Stored data:
□ □ □ □ □
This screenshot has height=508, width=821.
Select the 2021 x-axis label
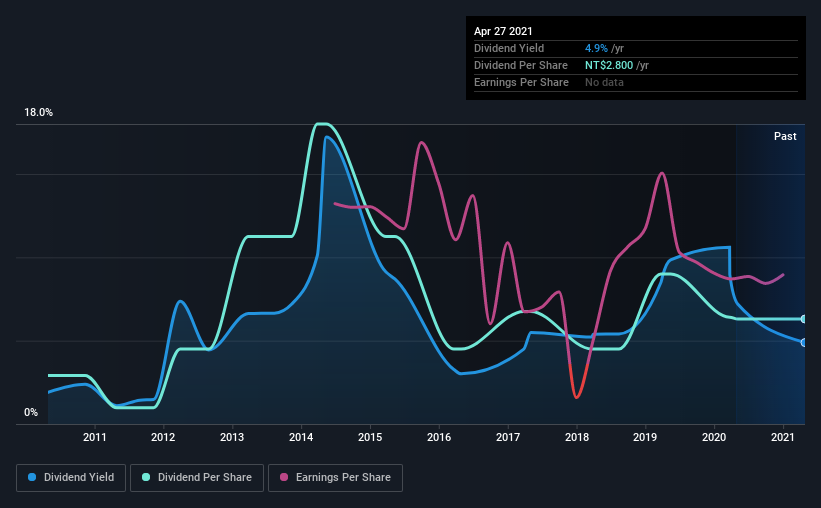point(783,437)
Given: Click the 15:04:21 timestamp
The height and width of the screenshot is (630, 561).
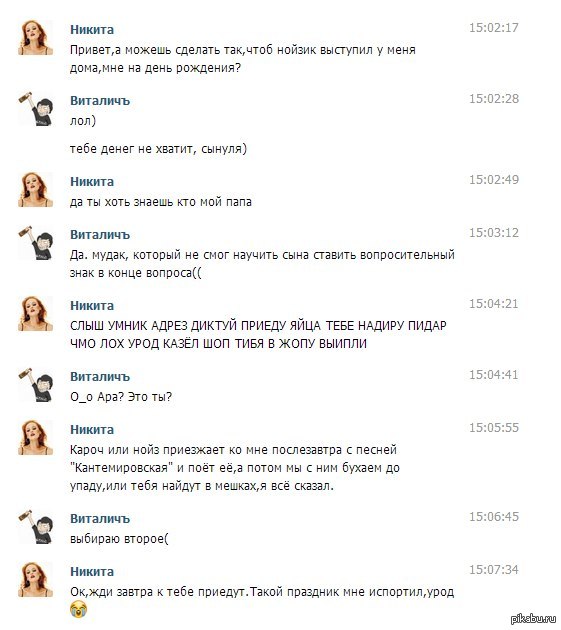Looking at the screenshot, I should pyautogui.click(x=494, y=304).
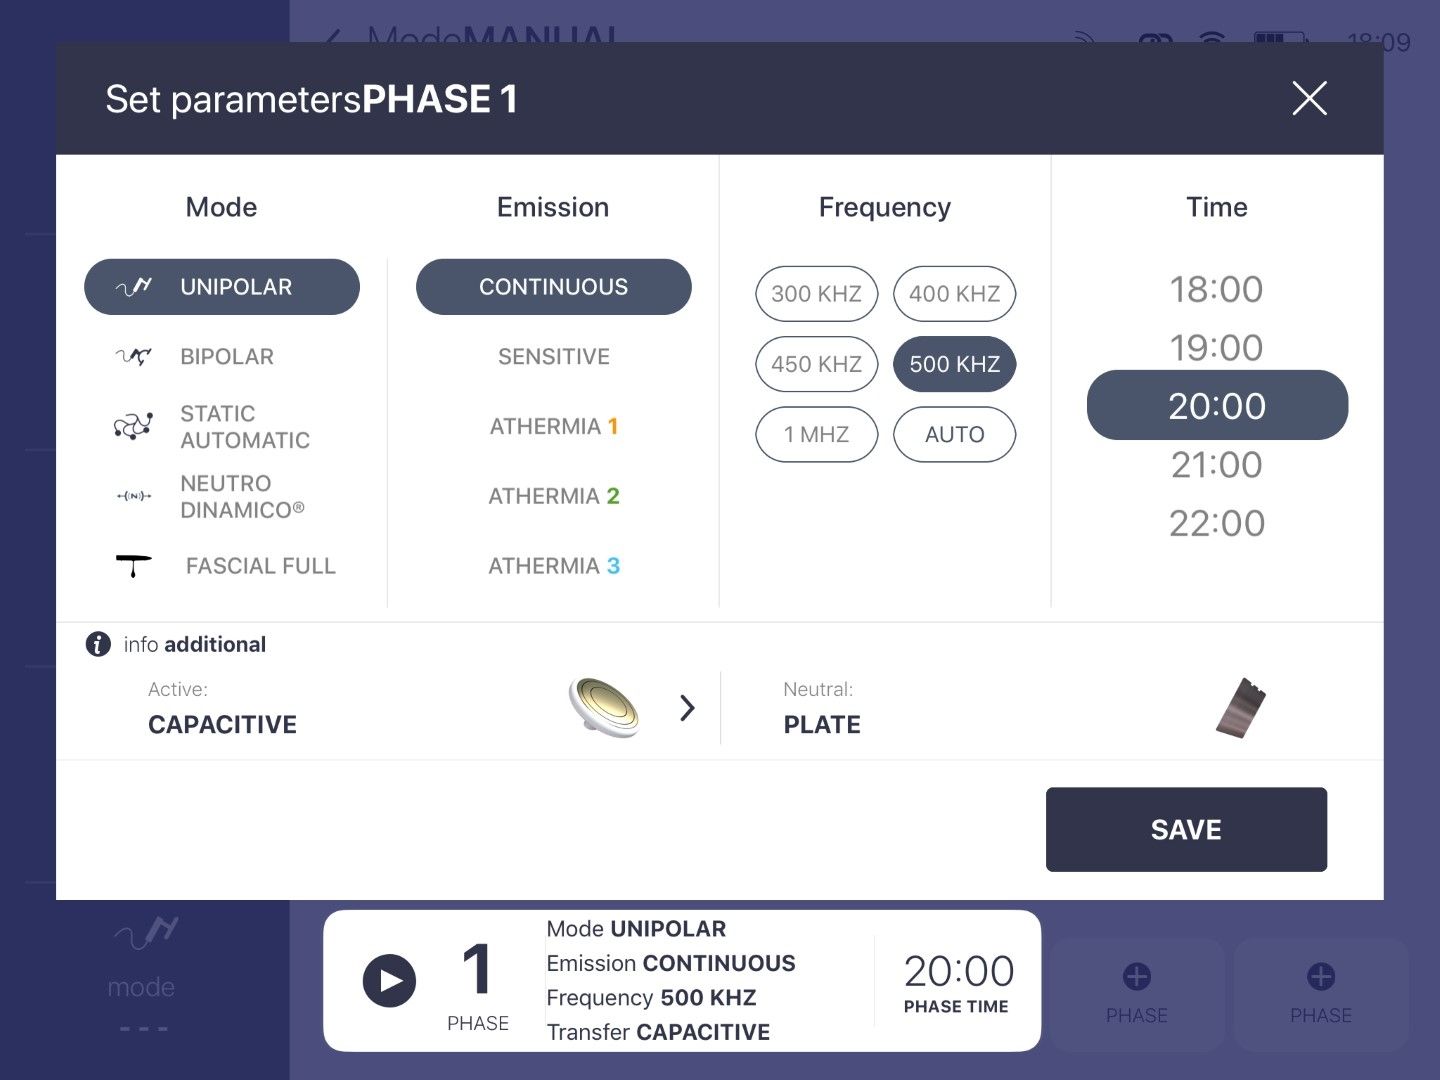Enable AUTO frequency

click(954, 435)
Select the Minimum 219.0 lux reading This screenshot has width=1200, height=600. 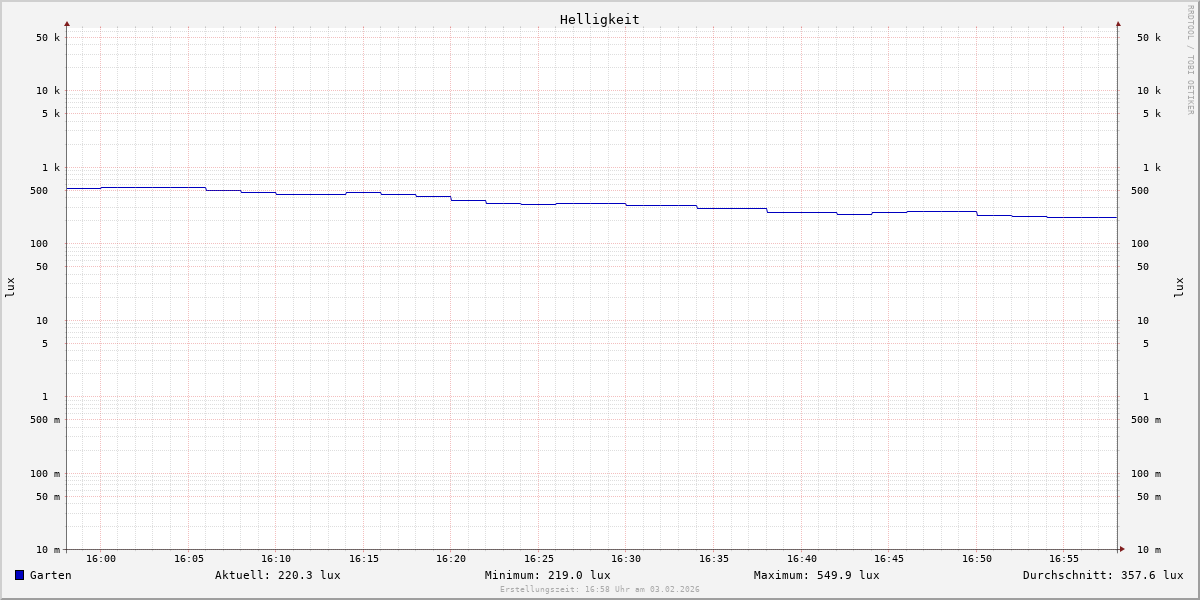tap(547, 575)
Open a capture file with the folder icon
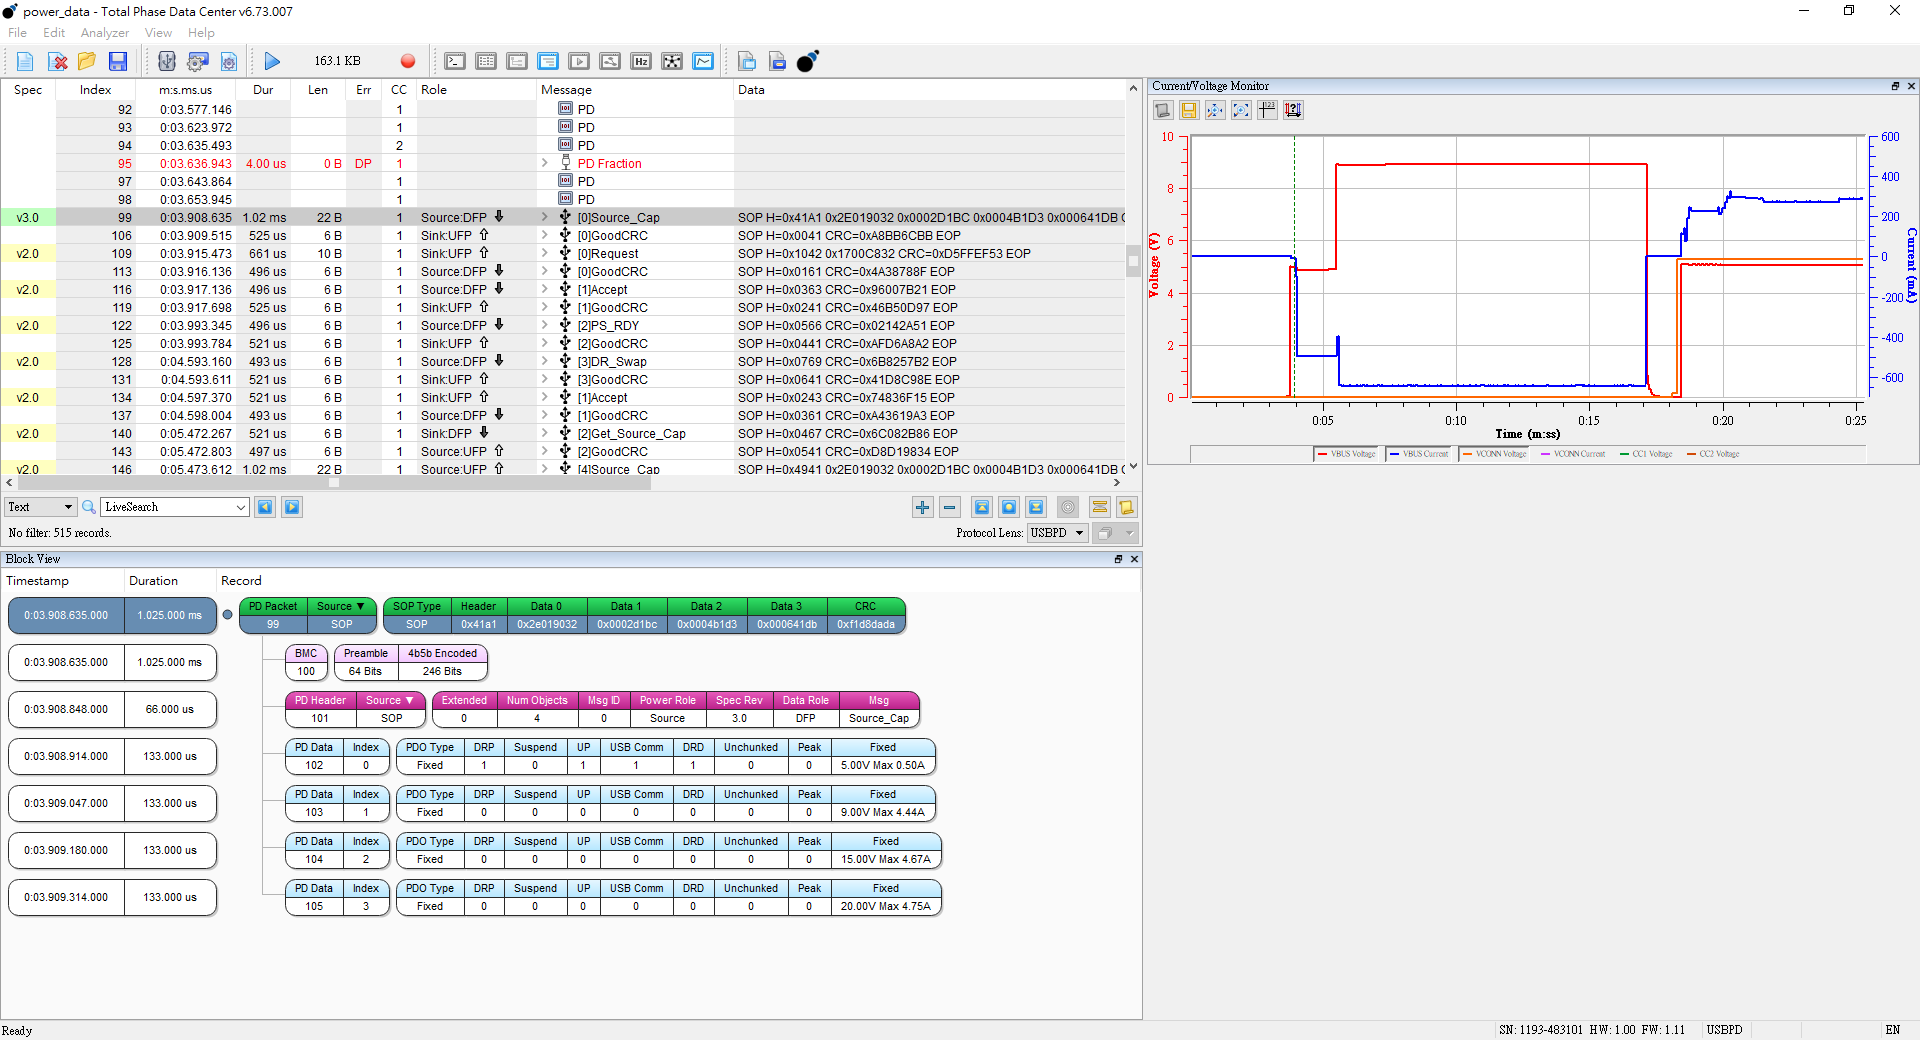1920x1040 pixels. (x=87, y=62)
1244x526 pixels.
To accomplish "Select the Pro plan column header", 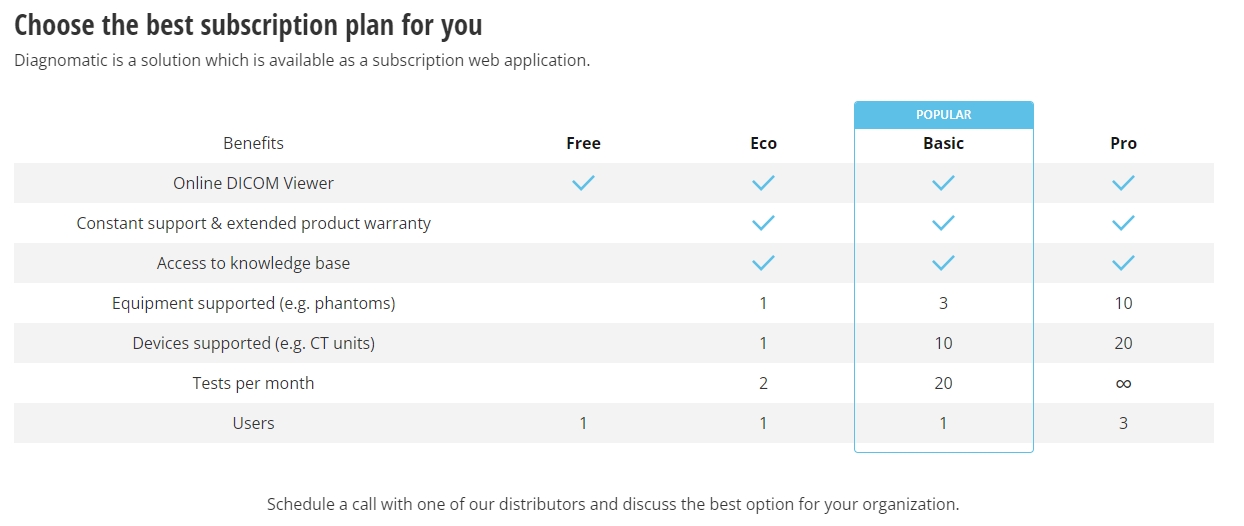I will pos(1123,143).
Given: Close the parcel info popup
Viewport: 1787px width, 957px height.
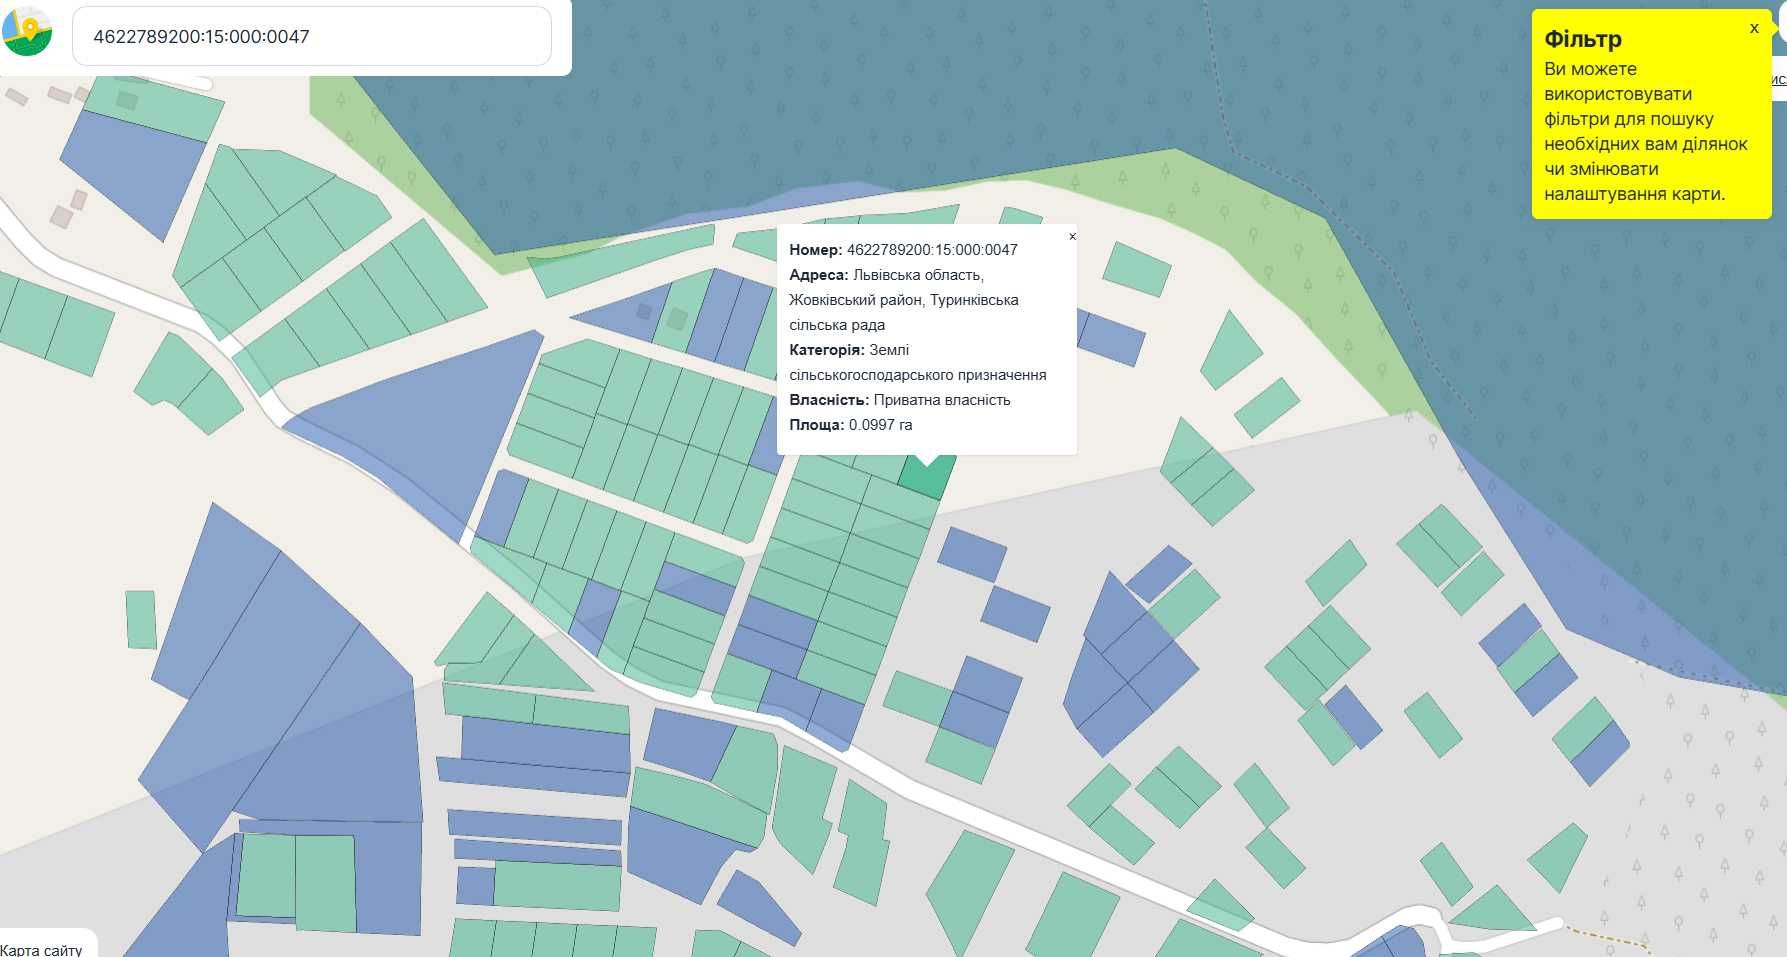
□ □ □ □ □
The lines from the one containing "Given: Close the parcel info popup" through the last line above are to be repeated exactly, and only those. Any pictures must be left out.

Given: Close the parcel info popup
Viewport: 1787px width, 957px height.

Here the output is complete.